§ Short problem: Copy every line in the records below that contains the word "Select".

┌────────

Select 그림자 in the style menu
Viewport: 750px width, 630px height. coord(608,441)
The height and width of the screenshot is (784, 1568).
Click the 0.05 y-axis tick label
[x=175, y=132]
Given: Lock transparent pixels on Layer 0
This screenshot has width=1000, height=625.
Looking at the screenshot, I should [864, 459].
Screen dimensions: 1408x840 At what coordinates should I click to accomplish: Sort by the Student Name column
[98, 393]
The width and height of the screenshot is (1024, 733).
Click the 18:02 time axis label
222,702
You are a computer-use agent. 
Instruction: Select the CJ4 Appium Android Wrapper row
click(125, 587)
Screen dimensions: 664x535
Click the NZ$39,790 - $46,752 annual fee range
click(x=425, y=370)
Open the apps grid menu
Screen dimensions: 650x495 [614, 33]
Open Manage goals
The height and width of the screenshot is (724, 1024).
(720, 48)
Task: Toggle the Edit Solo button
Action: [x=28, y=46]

└────────

§ Correct answer:
Select 그림자 in the style menu
Instruction: Select the CJ4 Appium Android Wrapper row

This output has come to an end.